True, there was testimony by highway patrolmen that cars approaching each other at this spot on the highway first became visible at about 300 feet apart. Then only the tops of the cars could be seen. As the distance narrowed, more of the cars came into view. The defendant was driving approximately 40 miles per hour, so the distance of 300 feet would have been covered by both vehicles in four or five seconds after they could have detected each other. Plaintiff approaching the crest of this hill had a right to presume, until he knew or should have known otherwise in the exercise of ordinary care, that any vehicle approaching from the opposite direction would not be in the north lane of travel, Section 321.304(1), I.C.A., and the jury could well find that Mr. Auen was in the exercise of ordinary care in the operation of his car as he approached this hill crest. Central States Elec. Co. v. McVay, *276 232 Iowa 469, 5 N.W.2d 817. Under proper instructions, and we assume they were as no complaint was made as to them, the issue, we think, as to whether plaintiff Eilert had shown himself free from contributory negligence was rightly submitted to the jury.

III. Furthermore, we think there was no evidence which tended to establish as a matter of law that even if Mr. Auen had been negligent in keeping an adequate lookout, such failure contributed in any way or in any degree directly to the collision, injury or damage of the plaintiffs. Albert v. Maher Bros. Trans. Co., supra, 215 Iowa 197, 243 N.W. 561.

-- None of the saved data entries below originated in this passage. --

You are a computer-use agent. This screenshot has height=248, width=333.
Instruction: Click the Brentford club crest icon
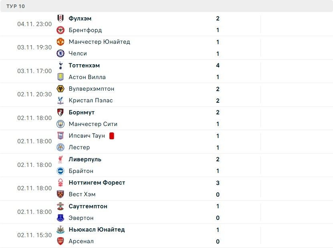pos(61,30)
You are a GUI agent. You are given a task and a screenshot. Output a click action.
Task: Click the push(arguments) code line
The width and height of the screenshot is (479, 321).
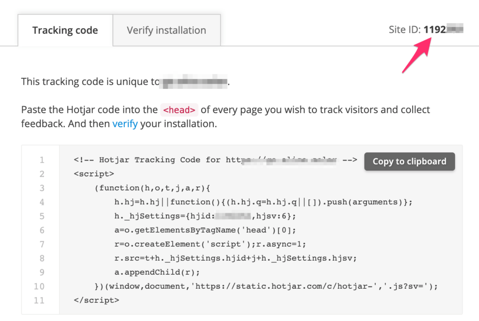pos(263,202)
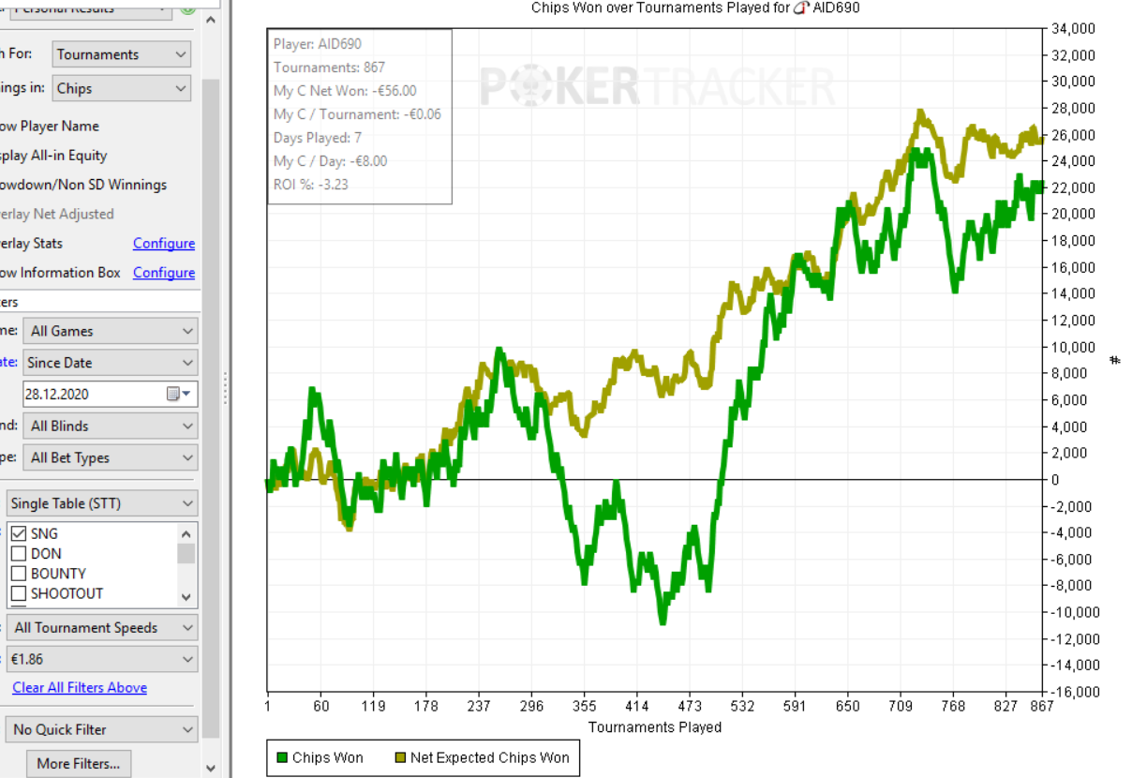Click the filter panel's bottom scroll arrow
1132x778 pixels.
click(x=211, y=768)
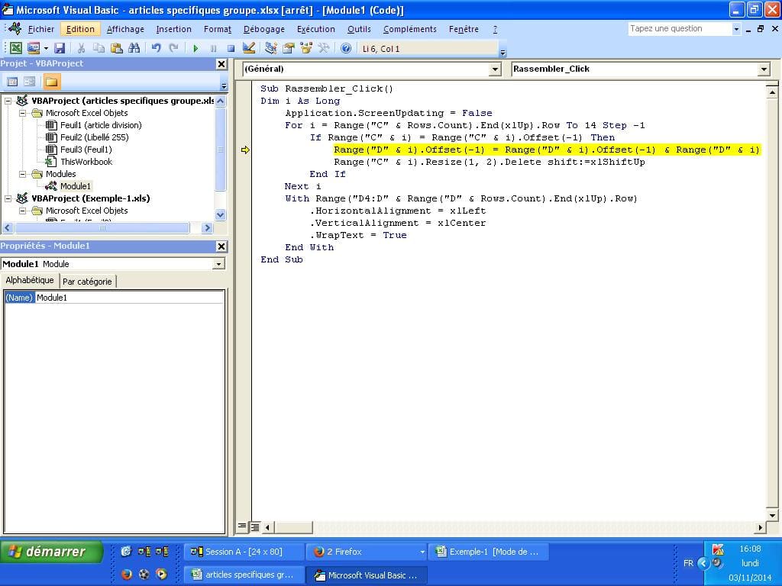This screenshot has width=782, height=586.
Task: Click the Tapez une question field
Action: [x=678, y=29]

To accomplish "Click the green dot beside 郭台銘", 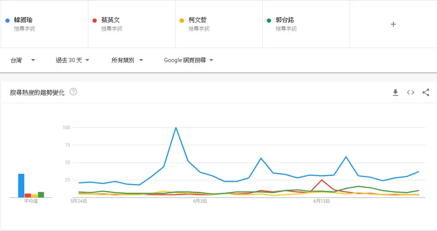I will coord(269,21).
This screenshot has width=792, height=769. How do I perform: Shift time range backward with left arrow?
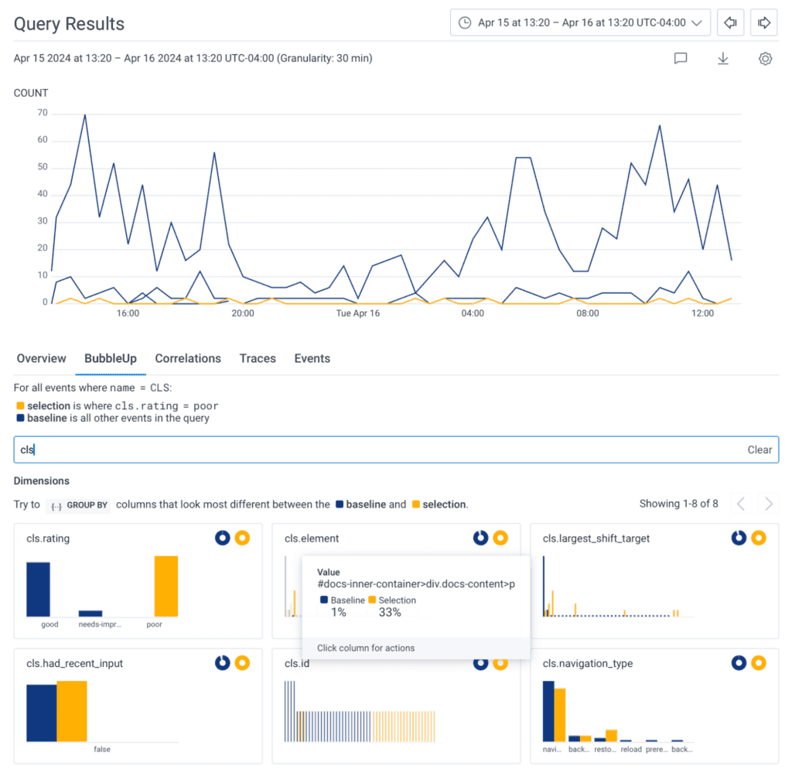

The defendant himself testified that he observed plaintiffs' car for some distance and that it was on its right side of the road until it was approximately 15 or 20 feet away, when it suddenly veered over into him. Thus the failure to observe prior to the time when the act complained of took place, would not establish as a certainty such a causal connection between that failure and the collision, injury or damage, so that reasonable minds might reach no other conclusion. Lathrop v. Knight, 230 Iowa 272, 297 N.W. 291; Stewart v. Hilton, 247 Iowa 988, 996, 77 N.W.2d 637; McMurry v. Guth, 229 Iowa 776, 779, 295 N.W. 133, and citations; Leinen v. Boettger, supra, 241 Iowa 910, 926, 44 N.W.2d 73; Riter v. Keokuk Electro-Metals Co., 248 Iowa 710, 82 N.W.2d 151, and cases cited; Brinegar v. Green, 8 Cir., 117 F.2d 316.

Appellant relies for support of his position on Ehrhardt v. Ruan Transport Corp., 245 Iowa 193, 200, 61 N.W.2d 696, 700, but we said therein: "The crux of this case, we believe, is the question of which vehicle was on the wrong side of the center line at the time of the impact." Both parties claimed the other crossed the center line of the road and struck the other at the last moment. It was not then a question of lookout but of failure to yield that became the vital factual issue. Also see Eclipse Lumber Co. v. Davis, 196 Iowa 1349, 195 N.W. 337.

Excepting then for the moment before the collision, all evidence tended to establish that Mr. Auen was on his right side of the road. The eyewitness Larry Kolbe testified, "I saw this collision. I first saw the Kluver car as it came from the west. * * * I didn't see the Auen car until it was right on top of the hill. * * * the Kluver car was over the halfway mark at the time of the collision." In addition, his father George Kolbe, who arrived moments after the crash, said, "I saw Mr. Auen's car, I would say it was on his half of the road. * * * I saw no skid marks made by any of the wheels of the Auen car."

From our rather extensive review of the testimony and physical facts involved herein, we have no doubt that the issue of contributory negligence was properly submitted to the jury. But even if there had been doubts, we said in the recent case of Clark v. Umbarger, 247 Iowa 938, 942, 75 N.W.2d 243, 245, that "Doubts should be resolved in favor of submission to the jury", citing many cases. Furthermore, we reaffirmed in Smith v. Darling & Co., 244 Iowa 133, 144, 56 N.W.2d 47, 53, that "It is the well-settled rule of law in this state that if there is any evidence tending to establish plaintiff's freedom from contributory negligence, that question is one for the jury." Huffman v. King, supra, 222 Iowa 150, 154, 268 N.W. 144, 147.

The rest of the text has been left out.